Nos últimos 500 milhões de anos, a Terra já foi atingida por cinco extinções em massa , nas quais até 96% de todas espécies de animais e plantas vivas desapareceram para sempre. Seus fatores desencadeadores variaram, mas todas têm em comum uma coisa: ao fim e ao cabo, foram resultado de radicais mudanças climáticas e ambientais desencadeadas por estes eventos, seja o impacto de um grande asteroide na área do que é hoje a Península de Yucatán há cerca de 65 milhões que levou à extinção dos dinossauros ou as longas e gigantescas erupções vulcânicas na região do que hoje é a Sibéria da “Grande Morte” do fim do Permiano, há 250 milhões de anos e a maior destas extinções em massa.

Pois bem, é esta mesma Sibéria que é palco desde junho de imensos incêndios florestais, como os que atingem a Amazônia. Lá como cá, grande parte dos incêndios foi provocada pela ação humana, e as queimadas estão sendo agravadas por uma seca incomum. Secas estas que podem ser creditadas às mudanças climáticas, num ciclo que se retroalimenta como a população doente em um mundo doente.

E também lá como cá, os incêndios estão liberando para a atmosfera carbono estocado no solo por milhares, quiçá milhões, de anos, seja na forma da tundra congelada lá, ou do piso úmido da floresta equatorial aqui. Carbono que vai entrar no ciclo das mudanças climáticas, piorando um cenário já em franca deterioração. Só em junho, o fogo na Sibéria lançou mais de 50 milhões de CO2 na atmosrfera, mais do que as emissões anuais da Suécia.

Assim, vamos caminhando céleres rumo à sexta extinção em massa , desta fez tendo como fator desencadeador a ação humana.
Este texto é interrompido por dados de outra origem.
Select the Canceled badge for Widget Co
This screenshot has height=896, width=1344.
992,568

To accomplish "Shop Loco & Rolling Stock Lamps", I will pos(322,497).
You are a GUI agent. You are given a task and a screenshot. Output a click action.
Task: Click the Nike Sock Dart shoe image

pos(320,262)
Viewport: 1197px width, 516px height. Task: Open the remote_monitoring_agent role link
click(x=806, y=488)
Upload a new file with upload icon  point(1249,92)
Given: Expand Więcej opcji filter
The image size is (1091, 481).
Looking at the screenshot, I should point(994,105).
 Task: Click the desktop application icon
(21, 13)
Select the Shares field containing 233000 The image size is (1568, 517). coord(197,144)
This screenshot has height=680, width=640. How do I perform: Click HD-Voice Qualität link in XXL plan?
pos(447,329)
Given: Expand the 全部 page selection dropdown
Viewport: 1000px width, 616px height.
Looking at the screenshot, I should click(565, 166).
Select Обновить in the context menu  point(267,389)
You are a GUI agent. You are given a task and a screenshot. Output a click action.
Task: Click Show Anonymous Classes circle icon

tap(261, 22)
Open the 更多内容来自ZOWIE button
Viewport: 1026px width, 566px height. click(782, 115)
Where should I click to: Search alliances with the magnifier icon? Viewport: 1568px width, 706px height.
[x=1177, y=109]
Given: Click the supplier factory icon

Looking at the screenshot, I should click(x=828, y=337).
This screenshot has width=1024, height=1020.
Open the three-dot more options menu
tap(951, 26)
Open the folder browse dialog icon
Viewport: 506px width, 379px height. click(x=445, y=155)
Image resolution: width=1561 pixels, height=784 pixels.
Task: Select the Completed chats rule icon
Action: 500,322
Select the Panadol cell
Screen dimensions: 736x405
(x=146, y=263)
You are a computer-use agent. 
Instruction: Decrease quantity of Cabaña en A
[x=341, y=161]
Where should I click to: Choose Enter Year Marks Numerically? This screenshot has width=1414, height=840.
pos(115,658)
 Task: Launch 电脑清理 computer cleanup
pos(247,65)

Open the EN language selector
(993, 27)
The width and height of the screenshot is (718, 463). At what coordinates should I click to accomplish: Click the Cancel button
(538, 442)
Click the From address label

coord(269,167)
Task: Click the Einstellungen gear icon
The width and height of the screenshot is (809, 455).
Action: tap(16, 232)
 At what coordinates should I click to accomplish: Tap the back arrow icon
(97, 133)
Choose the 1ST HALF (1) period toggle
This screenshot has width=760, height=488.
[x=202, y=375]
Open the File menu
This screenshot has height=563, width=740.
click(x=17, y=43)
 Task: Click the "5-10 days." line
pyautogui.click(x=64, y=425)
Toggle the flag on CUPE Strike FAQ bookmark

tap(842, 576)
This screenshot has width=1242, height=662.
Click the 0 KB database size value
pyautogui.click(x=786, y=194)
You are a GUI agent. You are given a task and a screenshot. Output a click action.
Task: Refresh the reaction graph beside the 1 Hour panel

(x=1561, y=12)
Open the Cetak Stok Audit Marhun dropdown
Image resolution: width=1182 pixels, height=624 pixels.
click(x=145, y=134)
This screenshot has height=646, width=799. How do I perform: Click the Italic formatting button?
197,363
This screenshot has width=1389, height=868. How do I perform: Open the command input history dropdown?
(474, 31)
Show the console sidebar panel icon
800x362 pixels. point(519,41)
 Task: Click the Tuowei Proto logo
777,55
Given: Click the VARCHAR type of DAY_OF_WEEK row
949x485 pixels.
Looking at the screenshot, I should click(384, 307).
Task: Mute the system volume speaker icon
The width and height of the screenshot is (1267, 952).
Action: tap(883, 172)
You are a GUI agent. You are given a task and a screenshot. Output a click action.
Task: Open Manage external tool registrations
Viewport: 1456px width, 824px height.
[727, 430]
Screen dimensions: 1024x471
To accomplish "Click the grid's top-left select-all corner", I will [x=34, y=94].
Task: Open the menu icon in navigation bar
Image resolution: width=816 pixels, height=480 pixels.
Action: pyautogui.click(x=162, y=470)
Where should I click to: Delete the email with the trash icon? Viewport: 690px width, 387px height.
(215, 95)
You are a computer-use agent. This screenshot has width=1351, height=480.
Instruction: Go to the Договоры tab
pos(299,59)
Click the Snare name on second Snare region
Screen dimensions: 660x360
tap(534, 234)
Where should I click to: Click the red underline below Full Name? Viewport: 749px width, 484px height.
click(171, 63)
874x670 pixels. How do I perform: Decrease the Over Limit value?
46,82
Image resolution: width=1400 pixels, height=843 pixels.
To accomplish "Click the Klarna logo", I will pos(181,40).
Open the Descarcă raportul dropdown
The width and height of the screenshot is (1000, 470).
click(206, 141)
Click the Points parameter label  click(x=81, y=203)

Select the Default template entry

Para evitar isso, é preciso lembrar e sempre ter em mente que quando se defende o meio ambiente não se está falando em “salvar o planeta”, e sim ‘salve a Humanidade”. A Terra viveu por milhões de anos sem nenhum ser humano, e continuará a viver muito bem por outros bilhões de anos depois que o último de nós morrer.

A imagem, obtida pelo satélite Suomi NPP em 24 de julho, mostra a fumaça dos incêndios na Sibéria chegando a formar "redemoinhos" no alto da atmosfera.